Speaking to media, Ms. Crombie noted focusing on building single-family detached homes is no longer sustainable because the city doesn’t have enough land and there needs to be a shift to multi-unit housing, though that doesn’t always mean “megatowers.”
Ms. Crombie said these actions allow for the construction of 120,000 new homes within Mississauga’s current boundaries, but not without accelerating the construction of large transit projects to serve the growing population.
Necessary transit investments to support the growth – including a new electric-bus garage, a downtown LRT loop and new buses – are expected to cost roughly $1.3-billion, the plan outlines. This doesn’t include other potential infrastructure needs, such as roads, community centres, parks and fire stations.
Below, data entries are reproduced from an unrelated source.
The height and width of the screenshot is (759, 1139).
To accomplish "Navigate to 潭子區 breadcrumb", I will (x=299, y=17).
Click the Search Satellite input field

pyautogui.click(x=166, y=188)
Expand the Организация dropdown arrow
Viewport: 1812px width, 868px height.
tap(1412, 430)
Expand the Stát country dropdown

“We cannot do this alone. Cities can put our foot on the gas, but we need fuel in the tank in order to cross the finish line,” Ms. Crombie said. “This is a massive undertaking and will only succeed if the provincial and federal levels of government join us as partners by providing the proper funding for infrastructure.”
Ms. Crombie didn’t provide a specific figure when asked how much the city is willing to foot the bill for the needed transit projects and the expectation of what the other levels of government should cover.
These infrastructure projects are typically largely financed by fees paid by developers to municipalities to cover these costs, known as development charges. Municipal revenues from these charges are expected to decline as a result of the new provincial legislation, which significantly cuts these fees for affordable housing and rental projects.
The City of Mississauga estimates up to $885-million in reduced revenues over the next decade as a result of the changes, which would need to be paid up through a tax hike or reduced service levels. Ms. Crombie, who also serves as chair of the Ontario Big City Mayors Caucus, has spoken out against the reduction in development charges and has been calling on the province to reconsider.
“We also need the important money we receive through development charges to ensure that long before cranes are in the sky, we can get all the pipes and servicing ready,” she reiterated Wednesday.
Premier Doug Ford has previously taken aim at Ms. Crombie and other mayors who have voiced concern about the province’s plan, telling reporters in December that they should “get on board” and “stop whining.”
Following significant pushback, Municipal Affairs and Housing Minister Steve Clark said the government would launch independent audits of select municipalities to determine what the financial impact would be with the cuts to development charges. Mr. Clark pledged that municipalities will be “kept whole” and the province would cover any shortfalls in funding housing-related infrastructure. These audits have yet to be conducted.